Elderly Olga arrived at the main train station from Chernivtsi in western Ukraine after more than two and a half months on the run. “I want my old life back,” she says. After the Russian troops marched in, she left her Obolon district when a tank crushed a car there. “I even switched from Russian to Ukrainian for three weeks.” Now she’s back to her mother tongue.

“Nobody here has to protect our Russian language, we speak it and we won’t let it be banned,” she says, noting that Kremlin boss Vladimir Putin justified his attack not least by saying that he wanted to protect the Russian language, which was being pushed back by the Ukrainian government. “They in the Kremlin should just leave us alone.
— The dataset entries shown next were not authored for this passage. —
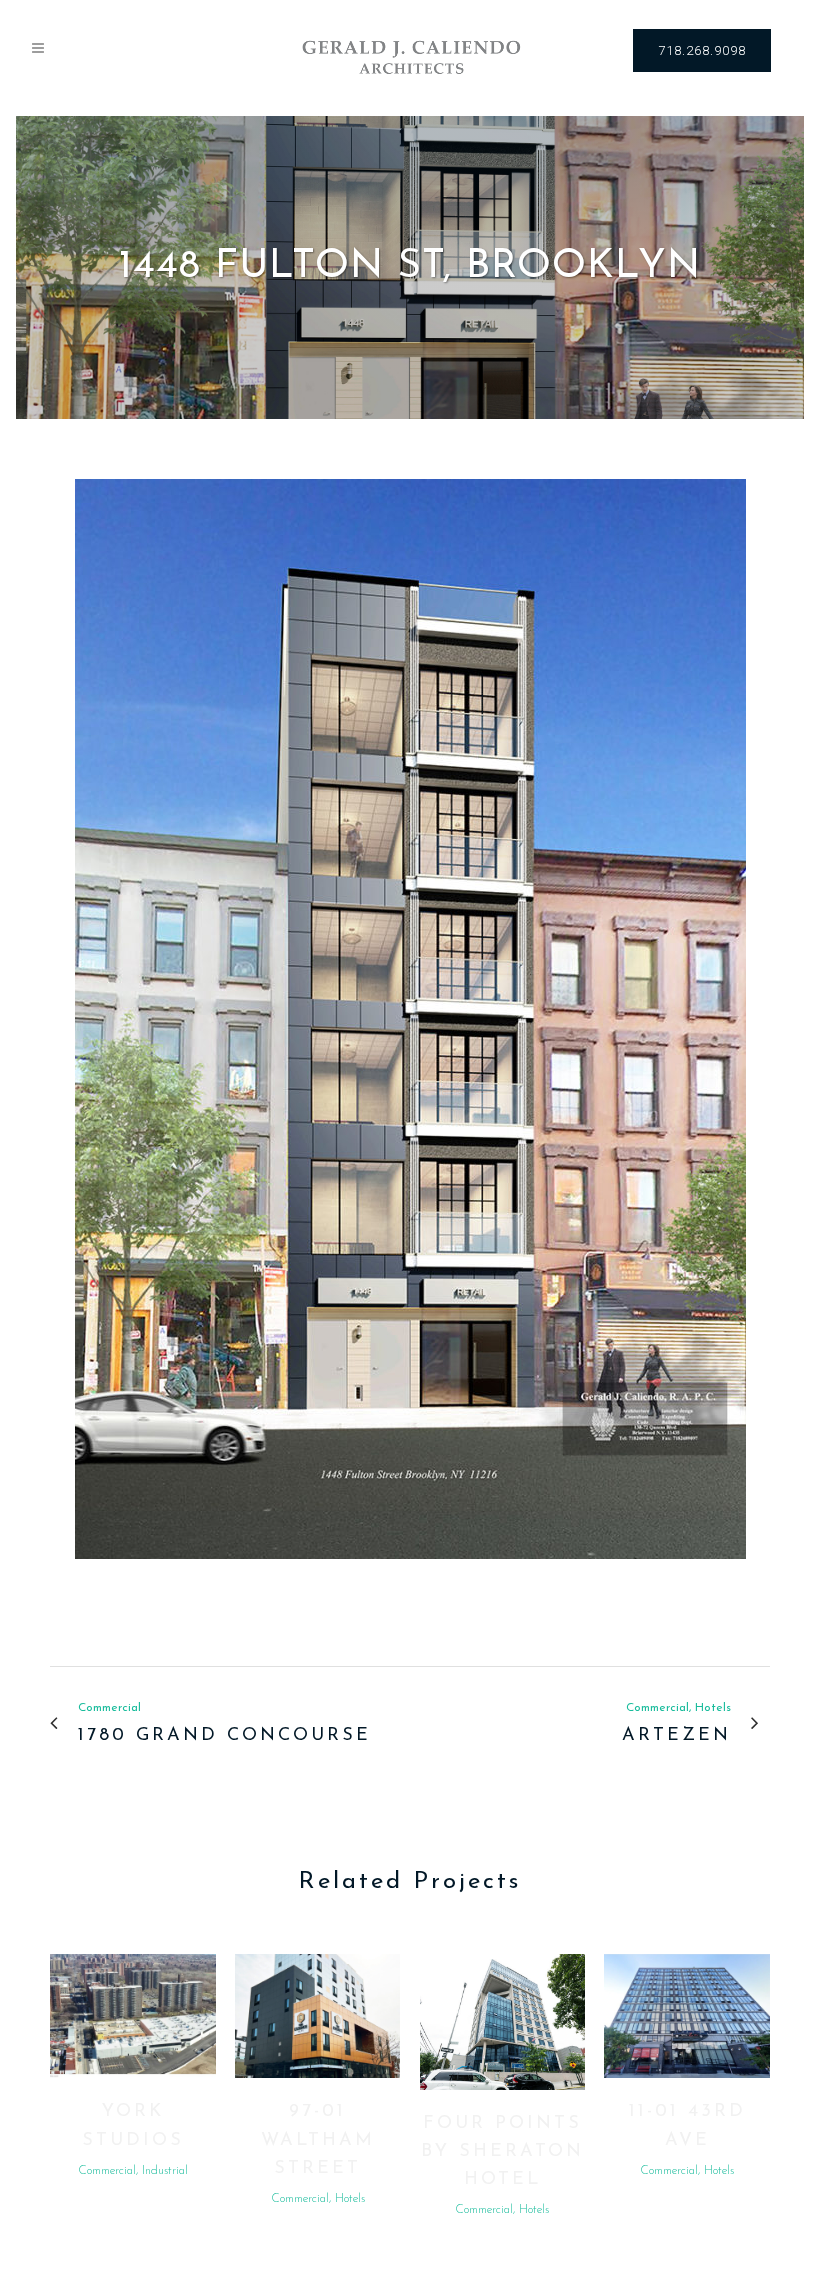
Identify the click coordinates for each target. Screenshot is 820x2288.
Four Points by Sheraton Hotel (502, 2152)
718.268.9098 (702, 50)
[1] (410, 1573)
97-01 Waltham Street (318, 2140)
We want to go our way towards Europe. In Russia there is nothing but hate,” says Olga.

Hate against Putin

The swear word “Putin chuilo” – in English something like: “Putin is a dick face” – can be read in many places in Kyiv. The hatred is directed against the head of the Kremlin, but also against Russia as a whole. Nowhere in the capital is this clearer than on the Maidan, where the heart of Ukrainian independence beats. There they still stand defiantly, the tank barriers on Independence Square, where the pro-European revolution in 2014 paved the way. A monument commemorates the dead heroes of the “Heavenly Hundreds” who overthrew the pro-Russian head of state Viktor Yanukovych.

Small, blue and yellow flags with the names of those who died in the Russian war of aggression are stuck in the lawn. But a few meters further, on the Khreshchatyk boulevard, on this spring-like May day, much is the same as it was before the war – people eat, drink, laugh on terraces in cafes and restaurants. Only in the evenings does peace suddenly return when the curfew calls – and nobody is supposed to stay outside because of the danger of new Russian rocket attacks.